▶ [PROBLEM DETAILS]:
Return all of the following lines exactly as they appear, with no changes.

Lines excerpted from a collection
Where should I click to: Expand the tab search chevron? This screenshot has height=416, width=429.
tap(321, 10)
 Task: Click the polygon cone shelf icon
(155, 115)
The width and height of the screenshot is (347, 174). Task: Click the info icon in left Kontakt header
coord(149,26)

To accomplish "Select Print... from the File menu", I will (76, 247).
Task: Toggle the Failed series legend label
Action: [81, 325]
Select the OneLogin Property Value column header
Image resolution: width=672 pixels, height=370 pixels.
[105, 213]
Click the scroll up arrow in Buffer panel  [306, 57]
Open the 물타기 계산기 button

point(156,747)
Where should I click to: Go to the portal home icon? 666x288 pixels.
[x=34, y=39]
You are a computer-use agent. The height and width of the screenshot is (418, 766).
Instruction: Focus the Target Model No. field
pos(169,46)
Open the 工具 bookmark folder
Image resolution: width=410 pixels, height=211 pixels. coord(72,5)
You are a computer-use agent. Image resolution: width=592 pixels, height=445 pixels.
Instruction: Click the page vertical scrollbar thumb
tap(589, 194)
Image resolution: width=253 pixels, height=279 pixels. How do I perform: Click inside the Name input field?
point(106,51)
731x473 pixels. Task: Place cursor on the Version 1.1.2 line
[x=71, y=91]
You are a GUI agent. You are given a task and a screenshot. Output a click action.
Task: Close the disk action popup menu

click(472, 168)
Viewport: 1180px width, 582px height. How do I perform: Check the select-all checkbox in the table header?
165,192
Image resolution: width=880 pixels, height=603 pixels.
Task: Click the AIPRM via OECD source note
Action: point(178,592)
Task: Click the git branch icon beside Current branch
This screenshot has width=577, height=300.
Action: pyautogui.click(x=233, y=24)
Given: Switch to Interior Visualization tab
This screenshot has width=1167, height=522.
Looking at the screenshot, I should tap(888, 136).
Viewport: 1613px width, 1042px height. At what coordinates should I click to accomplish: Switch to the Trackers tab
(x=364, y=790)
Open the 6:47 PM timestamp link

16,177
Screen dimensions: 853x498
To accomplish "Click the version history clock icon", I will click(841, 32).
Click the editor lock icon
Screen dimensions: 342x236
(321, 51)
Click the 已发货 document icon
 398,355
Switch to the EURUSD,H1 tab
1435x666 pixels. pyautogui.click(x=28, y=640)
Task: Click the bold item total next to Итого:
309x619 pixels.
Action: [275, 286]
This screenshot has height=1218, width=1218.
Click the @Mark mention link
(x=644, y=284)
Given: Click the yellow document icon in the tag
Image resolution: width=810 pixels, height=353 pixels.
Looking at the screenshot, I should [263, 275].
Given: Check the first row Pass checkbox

▶ [ANSWER TO THIS TASK]:
Where should I click to: Expand the tab search chevron? This screenshot has height=416, width=429.
tap(321, 10)
 Task: Click the polygon cone shelf icon
(155, 115)
The width and height of the screenshot is (347, 174). Task: Click the info icon in left Kontakt header
coord(149,26)

To accomplish "Select Print... from the File menu", I will (76, 247).
Task: Toggle the Failed series legend label
Action: [81, 325]
Select the OneLogin Property Value column header
Image resolution: width=672 pixels, height=370 pixels.
[105, 213]
Click the scroll up arrow in Buffer panel  [306, 57]
Open the 물타기 계산기 button

point(156,747)
Where should I click to: Go to the portal home icon? 666x288 pixels.
[x=34, y=39]
You are a computer-use agent. The height and width of the screenshot is (418, 766).
Instruction: Focus the Target Model No. field
pos(169,46)
Open the 工具 bookmark folder
Image resolution: width=410 pixels, height=211 pixels. coord(72,5)
You are a computer-use agent. Image resolution: width=592 pixels, height=445 pixels.
Instruction: Click the page vertical scrollbar thumb
tap(589, 194)
Image resolution: width=253 pixels, height=279 pixels. How do I perform: Click inside the Name input field?
point(106,51)
731x473 pixels. Task: Place cursor on the Version 1.1.2 line
[x=71, y=91]
You are a GUI agent. You are given a task and a screenshot. Output a click action.
Task: Close the disk action popup menu

click(472, 168)
Viewport: 1180px width, 582px height. How do I perform: Check the select-all checkbox in the table header?
165,192
Image resolution: width=880 pixels, height=603 pixels.
Task: Click the AIPRM via OECD source note
Action: point(178,592)
Task: Click the git branch icon beside Current branch
This screenshot has width=577, height=300.
Action: pyautogui.click(x=233, y=24)
Given: Switch to Interior Visualization tab
This screenshot has width=1167, height=522.
Looking at the screenshot, I should tap(888, 136).
Viewport: 1613px width, 1042px height. At what coordinates should I click to accomplish: Switch to the Trackers tab
(x=364, y=790)
Open the 6:47 PM timestamp link

16,177
Screen dimensions: 853x498
To accomplish "Click the version history clock icon", I will click(841, 32).
Click the editor lock icon
Screen dimensions: 342x236
(321, 51)
Click the 已发货 document icon
 398,355
Switch to the EURUSD,H1 tab
1435x666 pixels. pyautogui.click(x=28, y=640)
Task: Click the bold item total next to Итого:
309x619 pixels.
Action: [275, 286]
This screenshot has height=1218, width=1218.
Click the @Mark mention link
(x=644, y=284)
Given: Click the yellow document icon in the tag
Image resolution: width=810 pixels, height=353 pixels.
Looking at the screenshot, I should [263, 275].
Given: Check the first row Pass checkbox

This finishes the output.